■ Goal 1
Please reproduce the rows below word for word, beginning with the first row and stopping after the line that contains "Open zoom percentage".

■ Page excerpt
····················

COMPMID-2012: Remove unnecessary templates from NEON kernels

Change-Id: I2deb26188c7de7c6ad10d2f51f83e729fed7e5e2
Signed-off-by: Michalis Spyrou <michalis.spyrou@arm.com>
Reviewed-on: https://review.mlplatform.org/c/961
Tested-by: Arm Jenkins <bsgcomp@arm.com>
Reviewed-by: Georgios Pinitas <georgios.pinitas@arm.com>
Comments-Addressed: Arm Jenkins <bsgcomp@arm.com>
diff --git a/arm_compute/core/NEON/kernels/NEReorgLayerKernel.h b/arm_compute/core/NEON/kernels/NEReorgLayerKernel.h
index 7e0fb43..076af4f 100644
--- a/arm_compute/core/NEON/kernels/NEReorgLayerKernel.h
+++ b/arm_compute/core/NEON/kernels/NEReorgLayerKernel.h
@@ -1,5 +1,5 @@
 /*
- * Copyright (c) 2018 ARM Limited.
+ * Copyright (c) 2018-2019 ARM Limited.
  *
  * SPDX-License-Identifier: MIT
  *
@@ -75,24 +75,9 @@
     void run(const Window &window, const ThreadInfo &info) override;
 
 private:
-    /** Template function to run the reorg
-     *
-     * @param[in] window Region on which to execute the kernel. (Must be a valid region of the window returned by window()).
-     */
-    template <typename T>
-    void run_reorg(const Window &window);
-
-    /** Common signature for all the specialised reorg functions
-     *
-     * @param[in] window Region on which to execute the kernel.

····················

■ Data in this exercise
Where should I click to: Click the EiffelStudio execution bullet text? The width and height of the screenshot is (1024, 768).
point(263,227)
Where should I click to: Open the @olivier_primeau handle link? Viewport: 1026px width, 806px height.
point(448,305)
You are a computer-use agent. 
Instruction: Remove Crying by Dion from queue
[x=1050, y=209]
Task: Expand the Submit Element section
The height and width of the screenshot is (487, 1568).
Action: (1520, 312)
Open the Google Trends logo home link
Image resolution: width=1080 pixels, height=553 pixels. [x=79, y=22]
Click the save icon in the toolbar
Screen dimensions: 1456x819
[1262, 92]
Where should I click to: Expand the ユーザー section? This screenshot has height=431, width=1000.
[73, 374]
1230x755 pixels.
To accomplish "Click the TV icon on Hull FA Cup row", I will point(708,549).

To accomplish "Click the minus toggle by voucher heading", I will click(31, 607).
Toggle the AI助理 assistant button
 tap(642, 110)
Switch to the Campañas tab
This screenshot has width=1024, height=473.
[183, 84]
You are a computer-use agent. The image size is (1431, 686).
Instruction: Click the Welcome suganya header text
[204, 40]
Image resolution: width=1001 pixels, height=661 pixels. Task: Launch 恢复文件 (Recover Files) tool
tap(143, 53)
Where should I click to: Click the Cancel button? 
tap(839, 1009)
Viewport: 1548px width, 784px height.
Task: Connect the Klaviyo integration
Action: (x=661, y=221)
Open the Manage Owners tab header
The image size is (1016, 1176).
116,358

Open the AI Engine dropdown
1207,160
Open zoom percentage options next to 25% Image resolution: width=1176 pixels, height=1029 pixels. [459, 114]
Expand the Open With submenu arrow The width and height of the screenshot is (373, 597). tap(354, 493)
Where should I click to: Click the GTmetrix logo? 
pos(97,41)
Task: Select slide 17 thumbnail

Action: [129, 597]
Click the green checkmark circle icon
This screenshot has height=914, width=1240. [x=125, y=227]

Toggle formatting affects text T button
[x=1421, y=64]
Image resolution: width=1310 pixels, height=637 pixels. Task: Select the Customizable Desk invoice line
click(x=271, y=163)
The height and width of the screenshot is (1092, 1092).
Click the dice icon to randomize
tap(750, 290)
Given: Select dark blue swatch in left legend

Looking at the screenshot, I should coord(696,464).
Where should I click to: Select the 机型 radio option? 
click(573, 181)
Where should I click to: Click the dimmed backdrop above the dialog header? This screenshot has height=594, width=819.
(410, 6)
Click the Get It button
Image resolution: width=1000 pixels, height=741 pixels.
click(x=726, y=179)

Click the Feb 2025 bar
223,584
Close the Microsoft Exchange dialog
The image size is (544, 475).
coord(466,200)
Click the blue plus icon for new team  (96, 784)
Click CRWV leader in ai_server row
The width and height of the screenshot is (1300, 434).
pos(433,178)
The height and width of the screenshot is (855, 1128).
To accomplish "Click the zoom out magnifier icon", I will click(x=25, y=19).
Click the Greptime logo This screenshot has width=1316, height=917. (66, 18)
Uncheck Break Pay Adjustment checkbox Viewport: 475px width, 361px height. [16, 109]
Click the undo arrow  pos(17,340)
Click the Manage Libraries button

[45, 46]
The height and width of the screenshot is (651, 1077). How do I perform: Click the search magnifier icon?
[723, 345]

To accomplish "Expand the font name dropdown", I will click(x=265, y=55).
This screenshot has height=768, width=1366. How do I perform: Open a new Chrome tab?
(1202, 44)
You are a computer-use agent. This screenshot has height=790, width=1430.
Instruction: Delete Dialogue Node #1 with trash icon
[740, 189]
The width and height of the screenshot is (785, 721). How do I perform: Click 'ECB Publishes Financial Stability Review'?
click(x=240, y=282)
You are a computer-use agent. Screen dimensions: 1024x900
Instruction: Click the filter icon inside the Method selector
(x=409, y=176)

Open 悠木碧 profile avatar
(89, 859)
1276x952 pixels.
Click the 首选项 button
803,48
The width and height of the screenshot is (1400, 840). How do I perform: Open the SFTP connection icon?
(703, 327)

····················

■ Goal 2
In the commit excerpt above, who is named in the Reviewed-by line?

■ Written solution 1
Where should I click to: Click the EiffelStudio execution bullet text? The width and height of the screenshot is (1024, 768).
point(263,227)
Where should I click to: Open the @olivier_primeau handle link? Viewport: 1026px width, 806px height.
point(448,305)
You are a computer-use agent. 
Instruction: Remove Crying by Dion from queue
[x=1050, y=209]
Task: Expand the Submit Element section
The height and width of the screenshot is (487, 1568).
Action: (1520, 312)
Open the Google Trends logo home link
Image resolution: width=1080 pixels, height=553 pixels. [x=79, y=22]
Click the save icon in the toolbar
Screen dimensions: 1456x819
[1262, 92]
Where should I click to: Expand the ユーザー section? This screenshot has height=431, width=1000.
[73, 374]
1230x755 pixels.
To accomplish "Click the TV icon on Hull FA Cup row", I will point(708,549).

To accomplish "Click the minus toggle by voucher heading", I will click(31, 607).
Toggle the AI助理 assistant button
 tap(642, 110)
Switch to the Campañas tab
This screenshot has width=1024, height=473.
[183, 84]
You are a computer-use agent. The image size is (1431, 686).
Instruction: Click the Welcome suganya header text
[204, 40]
Image resolution: width=1001 pixels, height=661 pixels. Task: Launch 恢复文件 (Recover Files) tool
tap(143, 53)
Where should I click to: Click the Cancel button? 
tap(839, 1009)
Viewport: 1548px width, 784px height.
Task: Connect the Klaviyo integration
Action: (x=661, y=221)
Open the Manage Owners tab header
The image size is (1016, 1176).
116,358

Open the AI Engine dropdown
1207,160
Open zoom percentage options next to 25% Image resolution: width=1176 pixels, height=1029 pixels. [459, 114]

■ Written solution 2
Georgios Pinitas